Jember – Di tengah terik Minggu siang, Bupati Jember, Muhammad Fawait, S.E., M.Sc., melangkah mantap menuju Sendang Tirtha Amertha Rajasa dan Gereja Katolik Santo Yusup. Kunjungan pada Minggu (10/8/2025) itu bukan sekadar agenda seremonial, melainkan pesan kuat bahwa keberagaman adalah kekuatan utama dalam membangun Jember.
Dalam kunjungan tersebut, Gus Fawait menegaskan kembali komitmen Pemkab Jember menjaga kerukunan antarumat beragama. Ia mengangkat tagline “Jember Semua Karena Cinta” sebagai pengingat bahwa cinta mampu meruntuhkan sekat perbedaan. “Kabupaten Jember ini milik semua. Karena cinta, kita tidak memandang agama, suku, ras, maupun budaya,” ujarnya.

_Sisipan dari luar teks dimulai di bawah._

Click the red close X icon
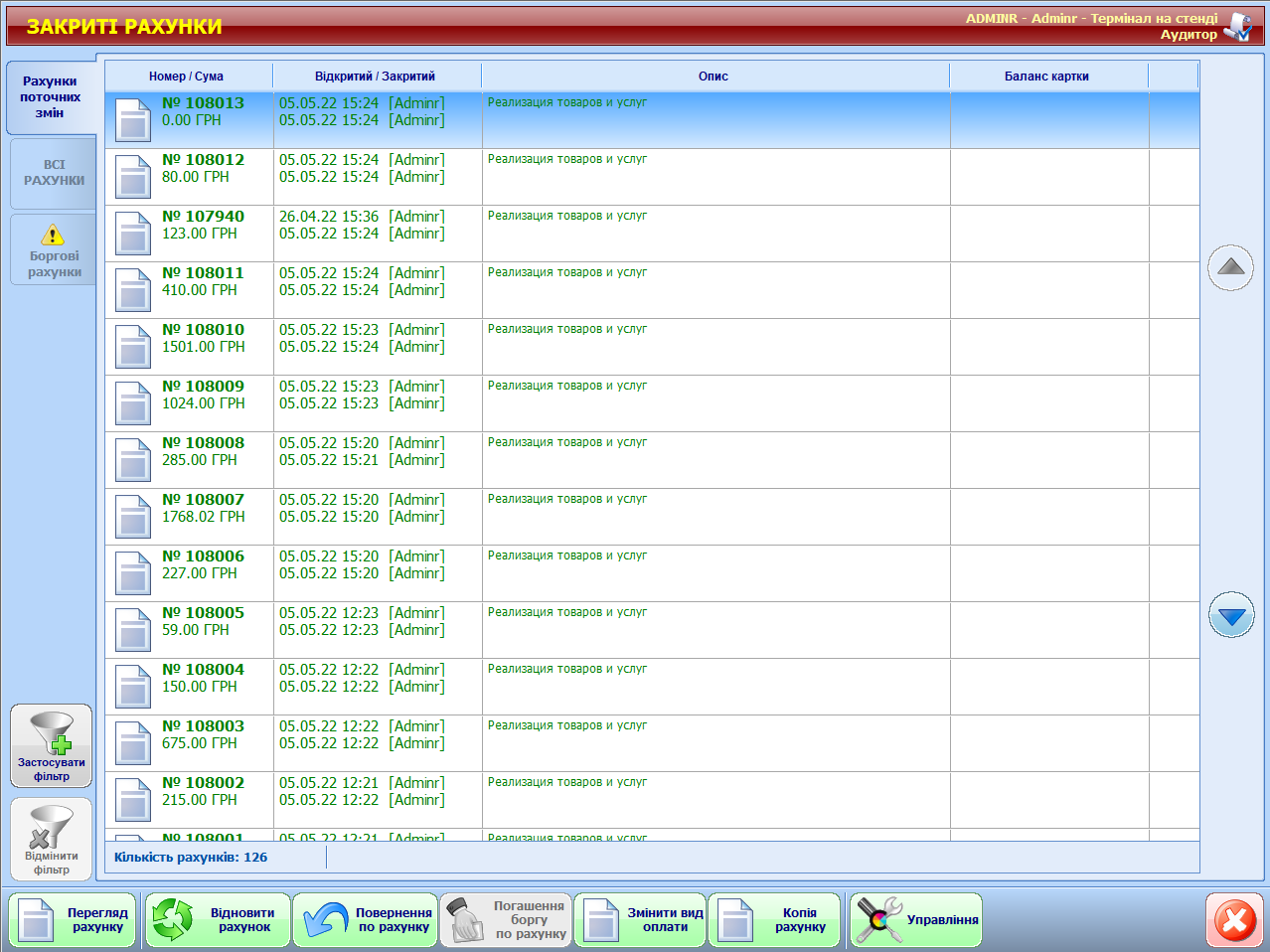 [x=1234, y=919]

Langkah ini sejalan dengan upaya sebelumnya, seperti Kirab Pusaka Nusantara dan Sedekah Bumi, di mana doa dipimpin bergantian oleh perwakilan tujuh agama. Momen-momen itu menjadi simbol kuat bahwa Jember adalah rumah bersama yang penuh saling menghargai.

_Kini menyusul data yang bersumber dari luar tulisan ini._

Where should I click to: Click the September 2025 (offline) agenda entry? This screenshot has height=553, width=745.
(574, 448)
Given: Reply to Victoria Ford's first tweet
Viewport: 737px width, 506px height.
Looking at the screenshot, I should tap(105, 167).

“Membangun Jember tidak bisa dilakukan oleh satu orang atau satu golongan saja, tetapi harus dengan kekompakan seluruh masyarakat,” tegasnya.
Bagi Gus Fawait, toleransi di Jember adalah budaya hidup yang diwariskan dari generasi ke generasi. Pemerintah daerah terus mendorong dialog antarumat beragama, melestarikan semangat gotong royong, dan menjaga ruang publik agar terbuka untuk semua kalangan.

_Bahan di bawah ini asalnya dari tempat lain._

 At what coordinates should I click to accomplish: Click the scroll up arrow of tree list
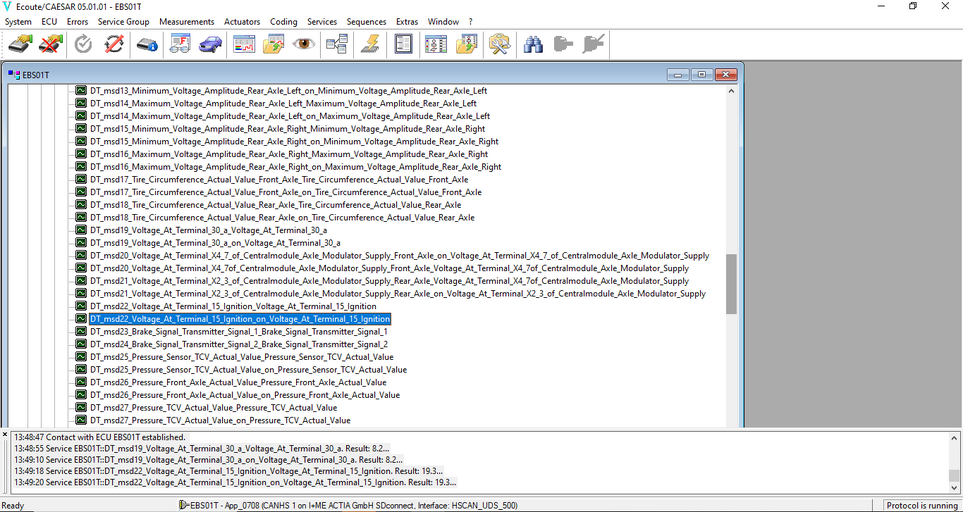pos(731,91)
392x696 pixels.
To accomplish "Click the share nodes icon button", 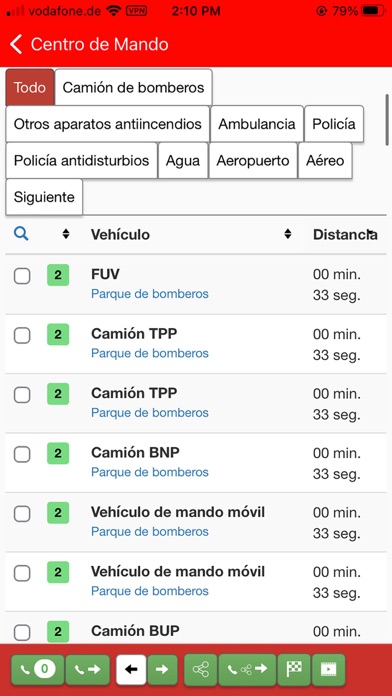I will coord(201,669).
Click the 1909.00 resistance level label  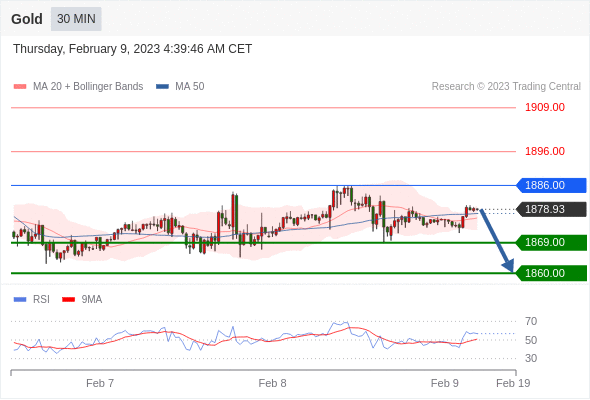[545, 108]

Respon positif datang dari tokoh masyarakat dan pemuka agama yang melihat langkah Bupati sebagai wujud nyata kepemimpinan inklusif. Kehadirannya di dua rumah ibadah berbeda pada hari yang sama menjadi cerminan bahwa kebersamaan adalah modal utama menuju kemajuan.
Dengan semangat itu, Jember berkomitmen merawat perdamaian dan memperkuat persaudaraan lintas agama, menjadikan keberagaman sebagai pondasi pembangunan yang kokoh. (ADV).